Voice, business and device design: For business, smart speakers need a button
The expanding scope of conversational user interfaces
There are many applications for conversational interfaces in business, for both customer and employee users. Input devices include not only smart speakers but also phones, PCs and vehicles. The conversational interface also works without voice; for someone at a keyboard, typing the command is easier, faster and less disruptive than speaking it.
Conversational interfaces offer benefits far beyond hands-free operation. Users need not remember specific applications and commands, but rather the interface can suggest a possible meaning of what the user has asked or can say it does not understand and users can then rephrase and try again. This reduces the burden on the user to learn how to make a command and thereby expands the number of commands available. For some commands, like making an appointment, speaking or typing a command in natural language is far easier to use than any point-and-click or touch-and-swipe interface.
Additionally, when there is a wide range of possibilities from which to select, the conversational interface is supreme. The user need not remember the exact name of the item. Naming the item as the user remembers it, and then correcting as necessary, is far easier than any of the conventional user interface tools for choosing from many possibilities, including hierarchical menus, scrolling lists and incremental search. Items include names of people as well as names of songs, television shows or podcasts for consumer applications along with products, regions, or variables for business users.

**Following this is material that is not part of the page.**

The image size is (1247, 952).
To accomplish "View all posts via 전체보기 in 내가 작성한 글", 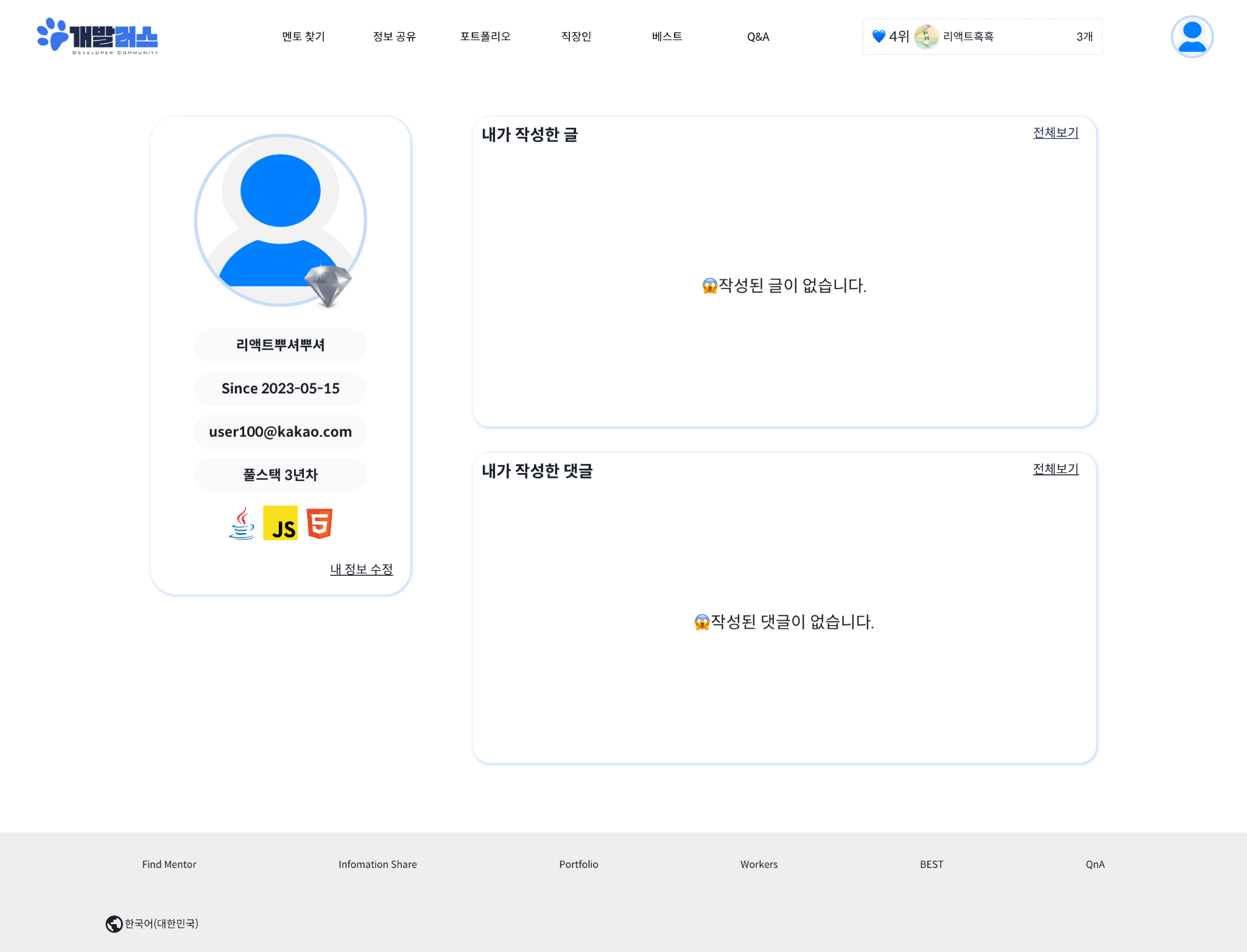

A well-implemented conversational user interface can make it very easy for businesspeople to query a complex database, and they can do it using a smartphone. Widespread adoption of conversational interfaces in business will drive up the value and utilization of data, leading to more applications that create potentially valuable data.
As conversational user interfaces evolve, they are becoming more powerful. Currently, the popular consumer voice interfaces process user input on servers, so each conversational interchange requires a round trip between the user’s device and the cloud. As devices become more powerful and conversational software improves, there will be a migration of voice processing from the cloud to the edge. Google (Nasdaq: GOOGL) has announced that the next generation of Google Assistant will process requests on the Android smartphone, starting with the company’s Pixel phone. Google claims this change will improve responsiveness by a factor of 10, and will allow a richer vocabulary of commands, more complex back-and-forth dialogues between the user and the device, and greater adaptation of the interface to the needs of each user. TBR believes this local processing will leverage AI capabilities built into the devices and, in the case of the Google Pixel, will use Google’s Edge TPU, the mobile version of the company’s server-oriented Tensor Processing Unit (TPU). With increased power and better security and privacy, this migration of processing to the edge will drive growth of business applications.